For Brokerage Heads of Sales
- The leverage argument is universal, not segmented. NC plans underperformed commissionable plans by 13–18 points at the median across every size band. The enrollment cost is present at every scale.
- No carrier in this analysis successfully replaced the broker channel — not Humana, not UHC, not Anthem. The +1.2M Humana growth figure was plan consolidation, not channel replacement.
- There is no guarantee plans will return, even in a better market. Carriers who attributed the enrollment shortfall to other factors have less reason to change course.
Limitations
What This Data Cannot Tell You
- Whether any carrier's NC decision was financially correct. We do not know what each plan was trying to achieve or what their cost structure looked like.
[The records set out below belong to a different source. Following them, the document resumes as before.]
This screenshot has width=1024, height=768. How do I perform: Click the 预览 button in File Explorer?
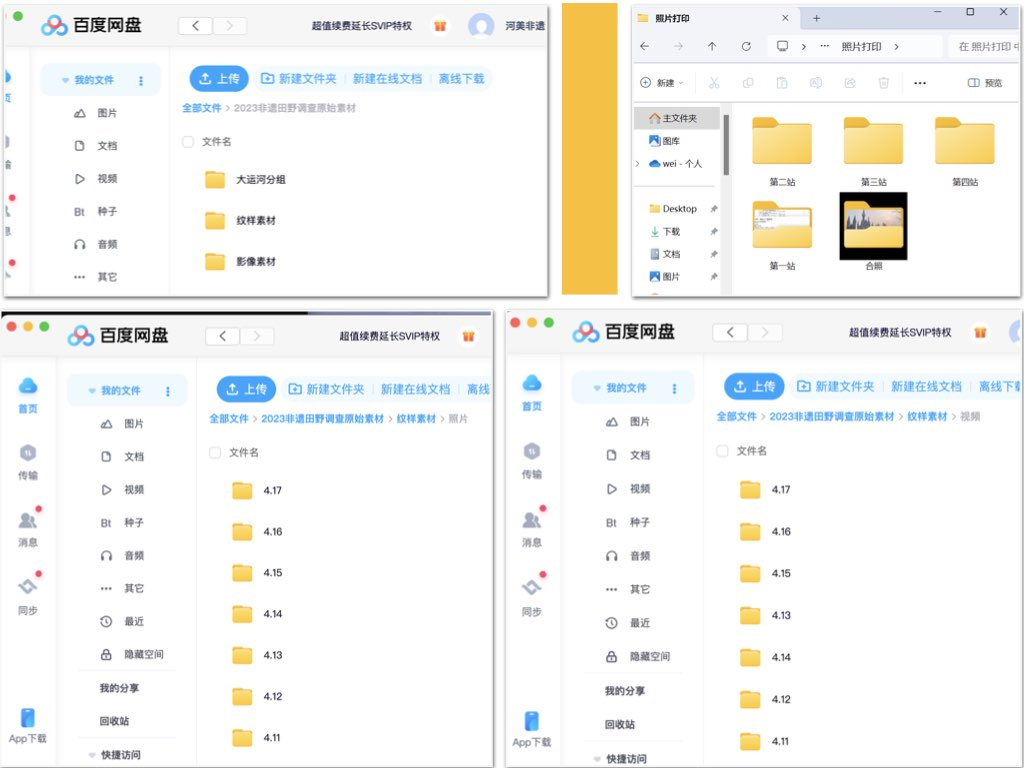985,83
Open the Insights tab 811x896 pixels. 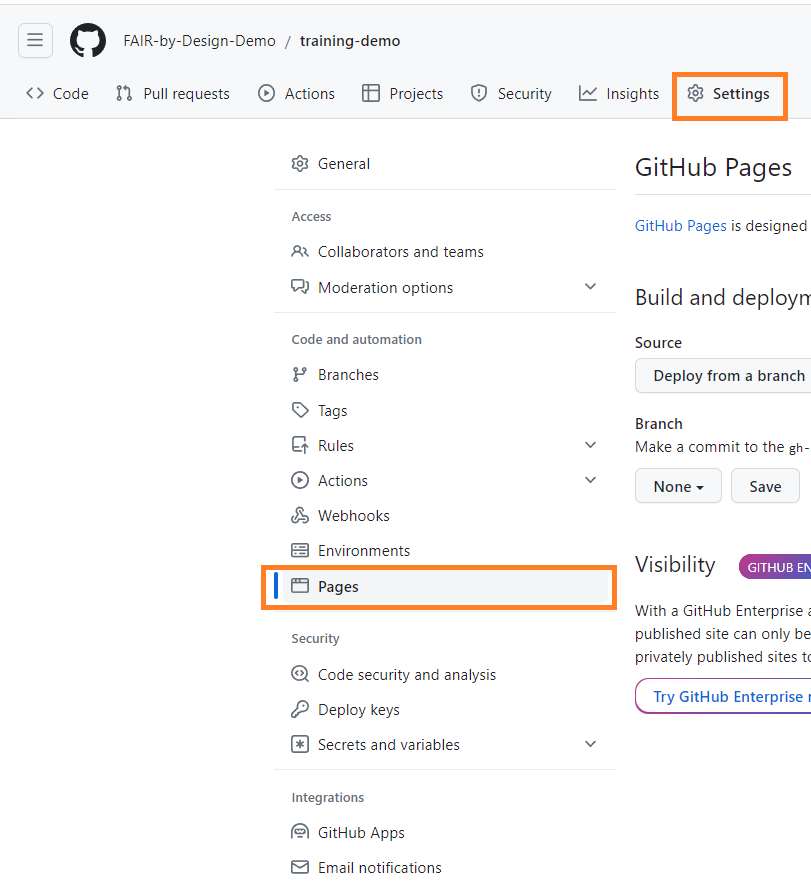[619, 93]
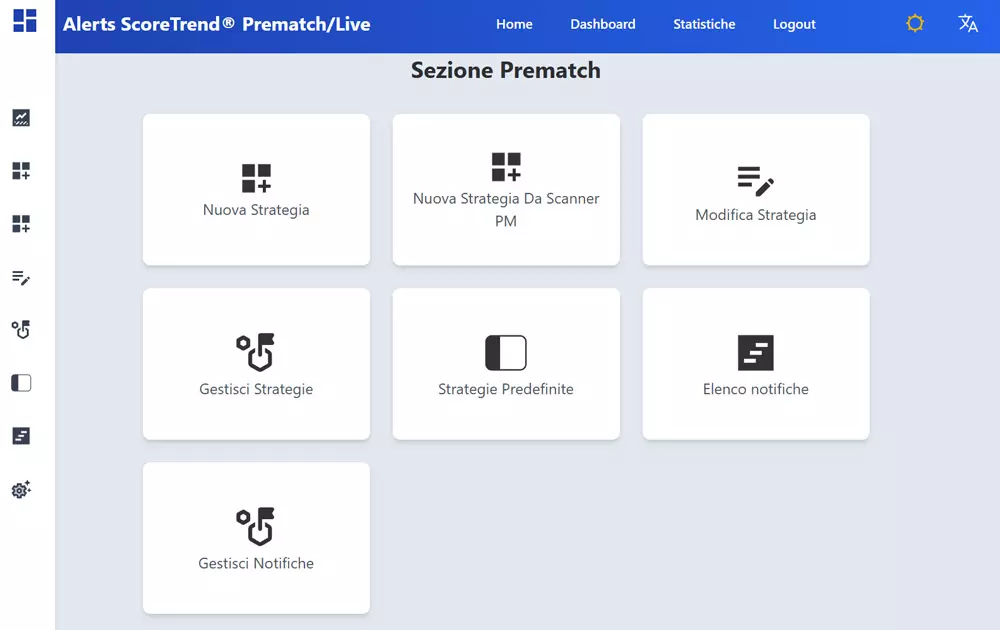The image size is (1000, 630).
Task: Click the edit-list pencil icon in the sidebar
Action: click(21, 278)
- Why NC plans have a lower 4★+ rate (29.1% vs. 43.3%). Year-over-year trajectory rules out deterioration, but the composition explanation — PPO-heavy and smaller plans — needs a longer time series to confirm.
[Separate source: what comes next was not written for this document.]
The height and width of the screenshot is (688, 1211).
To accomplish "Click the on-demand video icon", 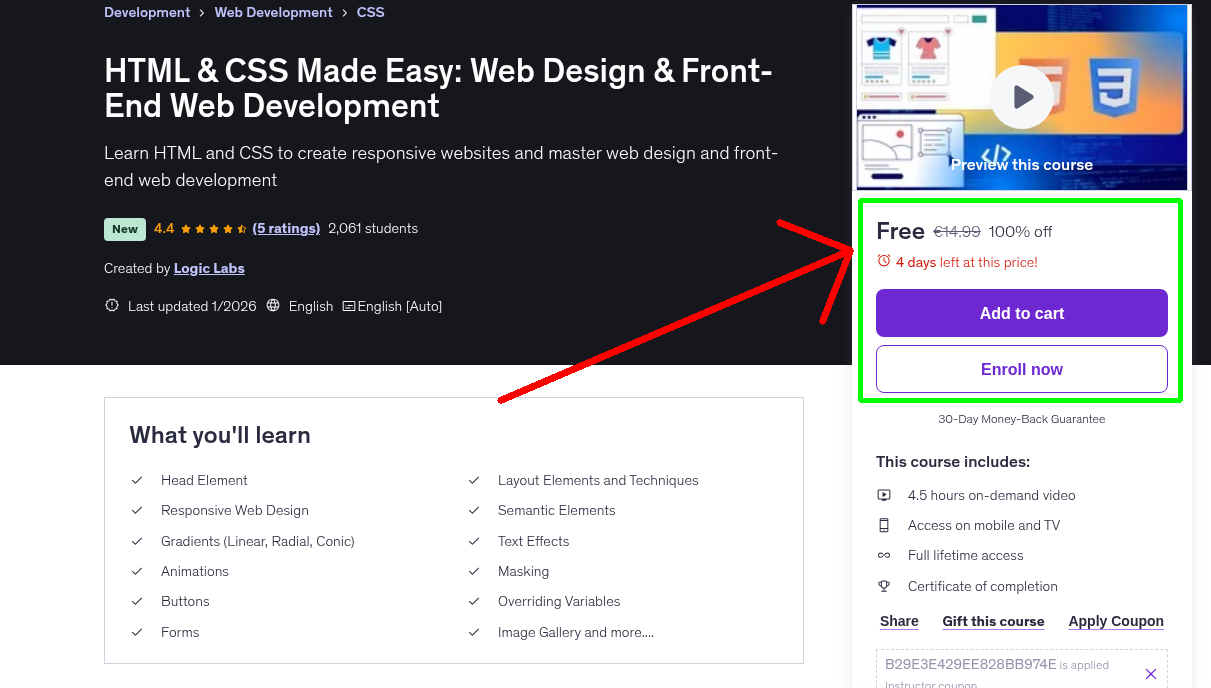I will [884, 495].
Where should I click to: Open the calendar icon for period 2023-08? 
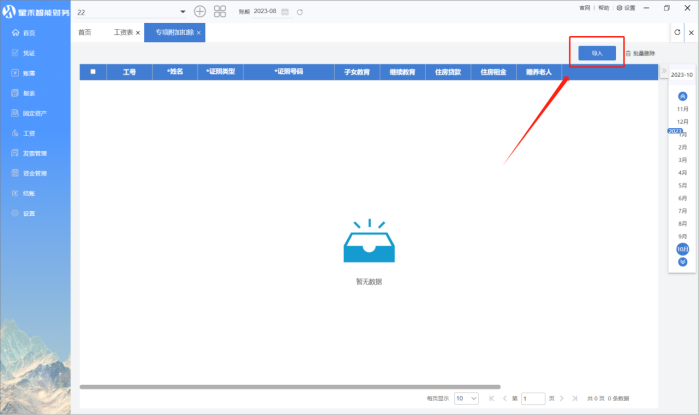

- Whether mid-size enrollment declines were intentional. Some carriers may have targeted exactly the outcome we observed.
- How the 2026 NC cohort will look at 12 months. Most 2026 plans have fewer than five months of post-NC history. Those findings are provisional.
- Whether regulatory changes will shift carrier strategy. Recent CMS rulemaking is favorable to brokers, but favorable rules do not force carriers to reinstate commissions.
- What happened in the 1,000+ NC plans not in our tracker. Our 298-plan CPSC sample is directional. The true NC vs. commissionable gap is likely larger than what we report.
Methodology
How We Analyzed This
CMS Plan Intelligence Matrix
Cross-sectional snapshot of all 5,596 active MA plan contracts for 2026, built from four CMS source files: the Landscape file, CPSC enrollment file, Part C and D Star Ratings master tables, and PBP benefit data file. NC status was determined by matching contract IDs against our internal tracker compiled from carrier announcements and broker bulletins. The 2,069 matched plans are a confirmed floor — some plans in the comparison group may be NC plans not yet captured, meaning the true gap is likely larger than reported.
CPSC Enrollment Tracker
36 months of CMS CPSC monthly enrollment data, March 2023 through March 2026. For each of the 298 confirmed NC contracts, we measured enrollment in the 12 months before and after the NC effective date. We required at least 3 months of valid data on each side, yielding 167 plans with sufficient bilateral data. 74% of plans showed a worsening enrollment trend after going NC. Among mid-size plans specifically, that figure was 88% — the most internally consistent signal in the data.